13. ─ O momento de despertar teve algo de penoso?
─ Não, pelo contrário. Eu me sentia, se assim posso falar, alegre e disposto, como se respirasse ar puro ao sair de uma sala cheia de fumaça.

OBSERVAÇÃO: Comparação engenhosa, que só pode ser a pura expressão da verdade.

14. ─ Lembrai-vos da existência que tivestes antes desta que acabais de deixar? Como foi ela?
─ Lembro-me dela da melhor forma possível. Eu era um bom criado junto de um bom senhor que, em companhia de outros, me recebeu, à minha entrada neste mundo bem-aventurado.

15. ─ Creio que o vosso irmão se ocupa menos das questões espíritas do que vos ocupáveis.
─ Sim, eu farei alguma coisa para que ele tenha mais interesse, caso me seja permitido. Se ele soubesse o que a gente ganha com isso, dar-lhe-ia mais importância.

16. ─ O vosso irmão pediu ao Sr. D... que me comunicasse a vossa morte. Ambos esperam ansiosos o resultado de nossa conversa. Ficarão, entretanto, mais sensibilizados com uma mensagem direta de vossa parte, se quiserdes confiar-me algumas palavras para eles ou para outras pessoas que sentem a vossa falta.
─ Por vosso intermédio dir-lhes-ei o que eu mesmo teria dito, mas receio muito não ter mais influência junto a alguns deles, como outrora. Entretanto, em meu nome e no de seus amigos, que bem vejo, concito-os a refletir e estudar seriamente esta grave questão do Espiritismo, ainda que fosse tão somente pelo auxílio que ela traz para passar este momento tão temido pela maior parte das pessoas, e tão pouco temível para aquele que se preparou previamente pelo estudo do futuro e pela prática
do bem. Dizei-lhes que sempre estou com eles, em seu meio; que os vejo, e que serei feliz se suas disposições lhes puderem assegurar, no mundo onde me encontro, um lugar do qual não terão senão que se felicitarem. Dizei-o sobretudo ao meu irmão,
cuja felicidade é o meu mais profundo desejo, do qual não me esqueço, embora eu seja mais feliz que ele.

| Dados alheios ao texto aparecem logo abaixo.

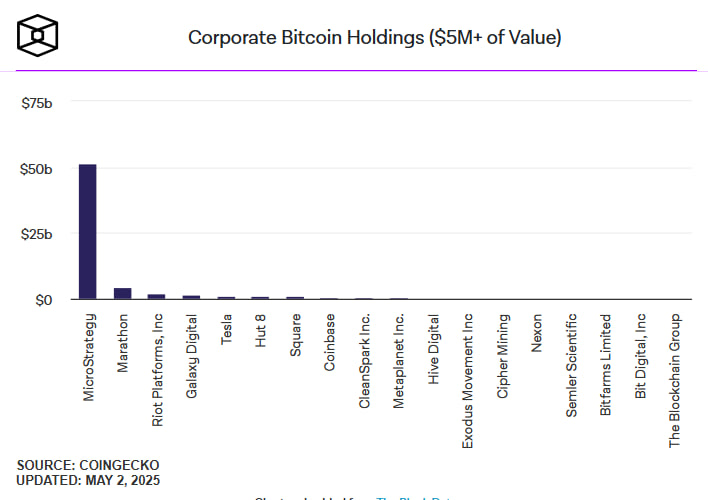Select the MicroStrategy bar
This screenshot has height=500, width=708.
point(88,232)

17. ─ A simpatia que tivestes a bondade de me testemunhar em vida, mesmo sem me conhecer, faz-me esperar que nos encontremos facilmente quando eu estiver em vosso meio. Até lá, serei feliz se quiserdes assistir-me nos trabalhos que me resta fazer para concluir a minha tarefa.
─ Julgais-me com muita benevolência. Não obstante, convencei-vos de que, se vos puder ser de alguma utilidade, não deixarei de fazê-lo, talvez mesmo sem que o suspeiteis.

18. ─ Agradecemos por terdes gentilmente atendido ao nosso apelo, e pelas instrutivas explicações que nos destes.
─ À vossa disposição. Estarei muitas vezes convosco.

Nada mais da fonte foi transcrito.